Zambia, his first African venture, now has upwards of 20 stores and is probably the chain’s most profitable operation outside SA. Africa now accounts for 10% of group turnover and 12%-14% of profits, says Basson. He boasts returns of up to 40% on his African investment.
Some analysts suspect, though, that his African network is carried by Zambia. Basson denies this, saying just three countries – Egypt and two others, which he won’t name – are not performing on par. The Egyptian operation involves four stores in Cairo and is still in a development phase, complicated by supply distance and difficulties with Egyptian manufacturers.
Problems elsewhere include having to compete with traders using smuggled goods, outdated legal systems and over complicated tax regimes. “The sort of things you find where any closed economy is opening up,” says Basson.

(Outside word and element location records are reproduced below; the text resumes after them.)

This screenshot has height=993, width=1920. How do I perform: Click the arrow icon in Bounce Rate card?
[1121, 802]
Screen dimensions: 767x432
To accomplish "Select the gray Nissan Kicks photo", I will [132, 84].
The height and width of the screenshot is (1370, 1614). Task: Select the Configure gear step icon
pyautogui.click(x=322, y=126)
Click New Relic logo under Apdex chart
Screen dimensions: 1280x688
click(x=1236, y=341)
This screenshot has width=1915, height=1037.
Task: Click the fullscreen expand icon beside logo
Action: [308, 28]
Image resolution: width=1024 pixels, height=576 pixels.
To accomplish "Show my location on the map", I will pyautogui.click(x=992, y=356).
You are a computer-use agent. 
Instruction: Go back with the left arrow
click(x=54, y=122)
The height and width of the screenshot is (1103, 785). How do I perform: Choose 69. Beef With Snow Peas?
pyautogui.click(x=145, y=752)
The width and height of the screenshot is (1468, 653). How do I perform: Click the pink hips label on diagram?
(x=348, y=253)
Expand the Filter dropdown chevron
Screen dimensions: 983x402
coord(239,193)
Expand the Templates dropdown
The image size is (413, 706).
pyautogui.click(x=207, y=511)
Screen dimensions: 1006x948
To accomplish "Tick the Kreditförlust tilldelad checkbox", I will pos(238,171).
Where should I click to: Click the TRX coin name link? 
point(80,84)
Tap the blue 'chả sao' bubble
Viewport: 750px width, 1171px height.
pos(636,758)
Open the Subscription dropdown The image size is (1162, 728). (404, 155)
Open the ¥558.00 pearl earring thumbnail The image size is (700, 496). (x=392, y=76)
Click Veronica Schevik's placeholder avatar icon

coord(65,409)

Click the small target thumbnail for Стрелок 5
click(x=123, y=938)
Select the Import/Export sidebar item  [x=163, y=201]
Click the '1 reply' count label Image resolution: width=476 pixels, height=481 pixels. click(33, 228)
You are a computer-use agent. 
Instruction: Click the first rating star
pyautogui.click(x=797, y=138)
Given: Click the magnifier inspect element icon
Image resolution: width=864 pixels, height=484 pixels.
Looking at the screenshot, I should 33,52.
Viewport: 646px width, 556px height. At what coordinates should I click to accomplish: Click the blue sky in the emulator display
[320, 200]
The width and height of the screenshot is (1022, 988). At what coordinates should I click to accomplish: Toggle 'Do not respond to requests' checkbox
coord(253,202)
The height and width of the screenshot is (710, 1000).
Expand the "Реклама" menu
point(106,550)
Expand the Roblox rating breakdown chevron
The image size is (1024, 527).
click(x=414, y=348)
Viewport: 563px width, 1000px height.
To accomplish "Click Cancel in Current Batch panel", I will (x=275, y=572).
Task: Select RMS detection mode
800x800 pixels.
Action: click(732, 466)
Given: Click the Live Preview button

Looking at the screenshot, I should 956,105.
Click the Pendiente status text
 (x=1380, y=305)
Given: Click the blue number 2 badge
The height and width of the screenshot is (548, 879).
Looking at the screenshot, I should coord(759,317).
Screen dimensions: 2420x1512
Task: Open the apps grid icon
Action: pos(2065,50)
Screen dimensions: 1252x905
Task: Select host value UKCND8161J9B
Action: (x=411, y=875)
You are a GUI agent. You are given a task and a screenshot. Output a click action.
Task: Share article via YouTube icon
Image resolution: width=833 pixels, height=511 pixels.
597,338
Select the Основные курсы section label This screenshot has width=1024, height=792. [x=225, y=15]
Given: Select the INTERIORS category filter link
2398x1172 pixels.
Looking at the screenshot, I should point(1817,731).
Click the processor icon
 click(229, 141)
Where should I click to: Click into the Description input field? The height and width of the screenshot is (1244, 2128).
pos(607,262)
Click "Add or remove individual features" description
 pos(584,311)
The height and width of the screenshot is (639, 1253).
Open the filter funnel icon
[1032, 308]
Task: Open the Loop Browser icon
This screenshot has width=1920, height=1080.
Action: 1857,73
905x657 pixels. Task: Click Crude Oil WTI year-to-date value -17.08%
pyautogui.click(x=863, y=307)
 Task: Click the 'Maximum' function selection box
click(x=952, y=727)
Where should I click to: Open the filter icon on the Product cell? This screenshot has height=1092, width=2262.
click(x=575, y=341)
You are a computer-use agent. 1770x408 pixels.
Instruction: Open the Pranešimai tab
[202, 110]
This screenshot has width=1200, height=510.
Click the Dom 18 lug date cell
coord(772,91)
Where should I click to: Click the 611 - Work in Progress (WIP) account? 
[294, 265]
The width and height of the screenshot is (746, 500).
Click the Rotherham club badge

He also plans to expand into India later this year. Some market sources claim Shoprite receives a sizeable share of its African earnings from nonretail activities. But Basson says this is nonsense. “We have no nonretail earnings except through currency loss or devaluation,” he says.
Nevertheless, where Shoprite has built and operates shopping centres – such as in Maputo, Nairobi and lately Mauritius – it earns rent in hard currency. Basson says he has structured Shoprite’s foreign investments in such a way as to hedge against rand depreciation.
However Shoprite makes its money in Africa, its good enough for Basson to reaffirm and abiding commitment to the continent. He hopes to have 30%-40% of groups profits from the African trade by 2005. Trading densities in Africa are too low to carry growth, he says, and Europe and the US are too challenging.
Robbins, meanwhile, insists Pick ‘n Pay has not forsaken Africa: “Australia is our concern at the moment, but after that we will look more aggressively at opportunities on the continent.”
That may take considerably more commitment than Pick ‘n Pay had shown in Africa to date. The challenges Robbins blames for the closure in Tanzania will not disappear soon. The relative poverty of the markets remains a disincentive. One analyst estimates that the potential earnings of Pick ‘n Pay in all of Tanzania is no more than that of a single hypermarket in SA.